[start Records for this task]

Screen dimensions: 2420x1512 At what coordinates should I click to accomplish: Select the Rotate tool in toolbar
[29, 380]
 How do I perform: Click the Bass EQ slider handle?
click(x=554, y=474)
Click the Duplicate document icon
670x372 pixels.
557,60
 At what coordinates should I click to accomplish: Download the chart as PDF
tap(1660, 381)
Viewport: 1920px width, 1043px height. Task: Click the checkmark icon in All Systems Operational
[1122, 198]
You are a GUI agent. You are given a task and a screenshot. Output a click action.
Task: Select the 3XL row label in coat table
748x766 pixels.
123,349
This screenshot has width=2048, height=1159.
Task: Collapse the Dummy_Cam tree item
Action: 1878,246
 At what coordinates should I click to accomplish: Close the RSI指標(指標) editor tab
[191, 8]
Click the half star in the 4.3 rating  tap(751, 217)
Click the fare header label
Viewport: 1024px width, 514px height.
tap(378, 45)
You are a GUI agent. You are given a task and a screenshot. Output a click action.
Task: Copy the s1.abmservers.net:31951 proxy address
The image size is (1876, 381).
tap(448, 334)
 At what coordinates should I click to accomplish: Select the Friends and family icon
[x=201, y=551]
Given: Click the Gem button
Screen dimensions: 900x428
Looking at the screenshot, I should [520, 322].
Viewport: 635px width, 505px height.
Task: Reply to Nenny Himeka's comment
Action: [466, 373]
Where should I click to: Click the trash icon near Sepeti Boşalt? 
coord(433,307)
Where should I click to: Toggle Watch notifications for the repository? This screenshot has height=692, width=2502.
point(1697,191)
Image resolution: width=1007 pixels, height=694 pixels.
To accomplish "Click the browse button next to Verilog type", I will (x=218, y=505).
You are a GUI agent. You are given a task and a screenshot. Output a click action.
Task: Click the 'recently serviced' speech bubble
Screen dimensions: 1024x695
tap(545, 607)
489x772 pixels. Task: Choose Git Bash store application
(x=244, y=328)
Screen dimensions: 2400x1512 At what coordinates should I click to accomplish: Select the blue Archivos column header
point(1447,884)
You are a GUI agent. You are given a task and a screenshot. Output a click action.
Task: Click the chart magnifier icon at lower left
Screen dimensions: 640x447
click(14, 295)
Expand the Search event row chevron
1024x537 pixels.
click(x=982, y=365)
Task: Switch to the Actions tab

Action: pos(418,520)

[end Records for this task]

### Task instructions
Return the rows verbatim, beginning with the line containing "Expand the Search event row chevron" and continuing through the final line of the rows.

### The response
Expand the Search event row chevron
1024x537 pixels.
click(x=982, y=365)
Task: Switch to the Actions tab

Action: pos(418,520)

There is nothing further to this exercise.